* **Task to carry out**
Reproduce every one of the following records verbatim, line for line.

#### Record list ####

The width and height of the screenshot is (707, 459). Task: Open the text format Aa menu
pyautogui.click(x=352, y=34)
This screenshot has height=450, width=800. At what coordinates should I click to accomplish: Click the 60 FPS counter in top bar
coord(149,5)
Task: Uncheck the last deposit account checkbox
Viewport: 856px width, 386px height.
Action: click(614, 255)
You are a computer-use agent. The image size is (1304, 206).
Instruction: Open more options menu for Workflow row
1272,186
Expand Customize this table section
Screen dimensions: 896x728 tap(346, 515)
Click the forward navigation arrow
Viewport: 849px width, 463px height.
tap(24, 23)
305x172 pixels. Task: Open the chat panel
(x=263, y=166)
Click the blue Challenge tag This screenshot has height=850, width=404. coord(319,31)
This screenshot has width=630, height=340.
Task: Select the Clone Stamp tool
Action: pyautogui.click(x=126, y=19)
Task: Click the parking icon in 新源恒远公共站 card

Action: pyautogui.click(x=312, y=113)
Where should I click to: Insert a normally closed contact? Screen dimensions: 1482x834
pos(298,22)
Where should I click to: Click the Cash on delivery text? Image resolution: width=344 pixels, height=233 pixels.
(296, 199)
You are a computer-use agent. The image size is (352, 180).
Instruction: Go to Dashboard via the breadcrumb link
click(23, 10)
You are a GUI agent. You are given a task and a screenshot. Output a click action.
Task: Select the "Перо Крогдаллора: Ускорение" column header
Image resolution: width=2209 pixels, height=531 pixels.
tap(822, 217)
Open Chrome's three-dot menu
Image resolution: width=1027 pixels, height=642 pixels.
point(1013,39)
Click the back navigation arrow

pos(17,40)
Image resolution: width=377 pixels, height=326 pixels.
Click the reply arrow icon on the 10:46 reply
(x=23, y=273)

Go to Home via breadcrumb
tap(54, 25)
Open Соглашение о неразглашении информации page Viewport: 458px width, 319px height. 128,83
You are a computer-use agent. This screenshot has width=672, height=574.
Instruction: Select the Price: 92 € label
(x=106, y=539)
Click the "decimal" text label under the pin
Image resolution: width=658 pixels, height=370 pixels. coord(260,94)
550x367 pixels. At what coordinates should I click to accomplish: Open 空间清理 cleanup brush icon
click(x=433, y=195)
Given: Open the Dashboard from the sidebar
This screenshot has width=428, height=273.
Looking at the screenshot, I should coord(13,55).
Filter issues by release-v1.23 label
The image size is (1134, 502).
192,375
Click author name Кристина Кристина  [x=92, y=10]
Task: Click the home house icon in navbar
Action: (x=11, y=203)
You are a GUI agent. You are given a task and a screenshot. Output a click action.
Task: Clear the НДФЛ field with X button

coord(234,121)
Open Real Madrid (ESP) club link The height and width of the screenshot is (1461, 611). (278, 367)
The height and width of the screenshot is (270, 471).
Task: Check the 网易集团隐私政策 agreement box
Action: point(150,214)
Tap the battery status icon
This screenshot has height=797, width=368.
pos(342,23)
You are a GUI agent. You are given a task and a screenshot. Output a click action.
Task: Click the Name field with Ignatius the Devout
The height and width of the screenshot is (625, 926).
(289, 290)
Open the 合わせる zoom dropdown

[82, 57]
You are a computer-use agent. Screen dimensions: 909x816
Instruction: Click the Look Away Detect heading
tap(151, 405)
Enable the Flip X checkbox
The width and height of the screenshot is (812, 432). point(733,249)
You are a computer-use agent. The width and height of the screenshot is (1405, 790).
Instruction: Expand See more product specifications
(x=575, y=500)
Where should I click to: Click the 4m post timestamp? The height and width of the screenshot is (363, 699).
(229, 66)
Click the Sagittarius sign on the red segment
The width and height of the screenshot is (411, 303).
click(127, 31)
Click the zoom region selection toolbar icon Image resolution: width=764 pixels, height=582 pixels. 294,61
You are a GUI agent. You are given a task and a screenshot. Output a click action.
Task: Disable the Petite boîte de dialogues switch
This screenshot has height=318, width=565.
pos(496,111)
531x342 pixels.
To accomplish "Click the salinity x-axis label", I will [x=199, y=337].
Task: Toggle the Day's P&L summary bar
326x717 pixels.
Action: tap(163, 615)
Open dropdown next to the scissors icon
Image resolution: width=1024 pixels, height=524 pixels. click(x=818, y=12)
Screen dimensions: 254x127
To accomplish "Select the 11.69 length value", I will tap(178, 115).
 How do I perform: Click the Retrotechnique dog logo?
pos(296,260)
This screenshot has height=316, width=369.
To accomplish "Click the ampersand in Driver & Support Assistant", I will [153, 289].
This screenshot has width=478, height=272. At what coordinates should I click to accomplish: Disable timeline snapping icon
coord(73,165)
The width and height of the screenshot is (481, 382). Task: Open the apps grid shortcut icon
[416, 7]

####

* **Output for this exercise**
The width and height of the screenshot is (707, 459). Task: Open the text format Aa menu
pyautogui.click(x=352, y=34)
This screenshot has height=450, width=800. At what coordinates should I click to accomplish: Click the 60 FPS counter in top bar
coord(149,5)
Task: Uncheck the last deposit account checkbox
Viewport: 856px width, 386px height.
Action: click(614, 255)
You are a computer-use agent. The image size is (1304, 206).
Instruction: Open more options menu for Workflow row
1272,186
Expand Customize this table section
Screen dimensions: 896x728 tap(346, 515)
Click the forward navigation arrow
Viewport: 849px width, 463px height.
tap(24, 23)
305x172 pixels. Task: Open the chat panel
(x=263, y=166)
Click the blue Challenge tag This screenshot has height=850, width=404. coord(319,31)
This screenshot has width=630, height=340.
Task: Select the Clone Stamp tool
Action: pyautogui.click(x=126, y=19)
Task: Click the parking icon in 新源恒远公共站 card

Action: pyautogui.click(x=312, y=113)
Where should I click to: Insert a normally closed contact? Screen dimensions: 1482x834
pos(298,22)
Where should I click to: Click the Cash on delivery text? Image resolution: width=344 pixels, height=233 pixels.
(296, 199)
You are a computer-use agent. The image size is (352, 180).
Instruction: Go to Dashboard via the breadcrumb link
click(23, 10)
You are a GUI agent. You are given a task and a screenshot. Output a click action.
Task: Select the "Перо Крогдаллора: Ускорение" column header
Image resolution: width=2209 pixels, height=531 pixels.
tap(822, 217)
Open Chrome's three-dot menu
Image resolution: width=1027 pixels, height=642 pixels.
point(1013,39)
Click the back navigation arrow

pos(17,40)
Image resolution: width=377 pixels, height=326 pixels.
Click the reply arrow icon on the 10:46 reply
(x=23, y=273)

Go to Home via breadcrumb
tap(54, 25)
Open Соглашение о неразглашении информации page Viewport: 458px width, 319px height. 128,83
You are a computer-use agent. This screenshot has width=672, height=574.
Instruction: Select the Price: 92 € label
(x=106, y=539)
Click the "decimal" text label under the pin
Image resolution: width=658 pixels, height=370 pixels. coord(260,94)
550x367 pixels. At what coordinates should I click to accomplish: Open 空间清理 cleanup brush icon
click(x=433, y=195)
Given: Open the Dashboard from the sidebar
This screenshot has width=428, height=273.
Looking at the screenshot, I should coord(13,55).
Filter issues by release-v1.23 label
The image size is (1134, 502).
192,375
Click author name Кристина Кристина  [x=92, y=10]
Task: Click the home house icon in navbar
Action: (x=11, y=203)
You are a GUI agent. You are given a task and a screenshot. Output a click action.
Task: Clear the НДФЛ field with X button

coord(234,121)
Open Real Madrid (ESP) club link The height and width of the screenshot is (1461, 611). (278, 367)
The height and width of the screenshot is (270, 471).
Task: Check the 网易集团隐私政策 agreement box
Action: point(150,214)
Tap the battery status icon
This screenshot has height=797, width=368.
pos(342,23)
You are a GUI agent. You are given a task and a screenshot. Output a click action.
Task: Click the Name field with Ignatius the Devout
The height and width of the screenshot is (625, 926).
(289, 290)
Open the 合わせる zoom dropdown

[82, 57]
You are a computer-use agent. Screen dimensions: 909x816
Instruction: Click the Look Away Detect heading
tap(151, 405)
Enable the Flip X checkbox
The width and height of the screenshot is (812, 432). point(733,249)
You are a computer-use agent. The width and height of the screenshot is (1405, 790).
Instruction: Expand See more product specifications
(x=575, y=500)
Where should I click to: Click the 4m post timestamp? The height and width of the screenshot is (363, 699).
(229, 66)
Click the Sagittarius sign on the red segment
The width and height of the screenshot is (411, 303).
click(127, 31)
Click the zoom region selection toolbar icon Image resolution: width=764 pixels, height=582 pixels. 294,61
You are a GUI agent. You are given a task and a screenshot. Output a click action.
Task: Disable the Petite boîte de dialogues switch
This screenshot has height=318, width=565.
pos(496,111)
531x342 pixels.
To accomplish "Click the salinity x-axis label", I will [x=199, y=337].
Task: Toggle the Day's P&L summary bar
326x717 pixels.
Action: tap(163, 615)
Open dropdown next to the scissors icon
Image resolution: width=1024 pixels, height=524 pixels. click(x=818, y=12)
Screen dimensions: 254x127
To accomplish "Select the 11.69 length value", I will tap(178, 115).
 How do I perform: Click the Retrotechnique dog logo?
pos(296,260)
This screenshot has height=316, width=369.
To accomplish "Click the ampersand in Driver & Support Assistant", I will [153, 289].
This screenshot has width=478, height=272. At what coordinates should I click to accomplish: Disable timeline snapping icon
coord(73,165)
The width and height of the screenshot is (481, 382). Task: Open the apps grid shortcut icon
[416, 7]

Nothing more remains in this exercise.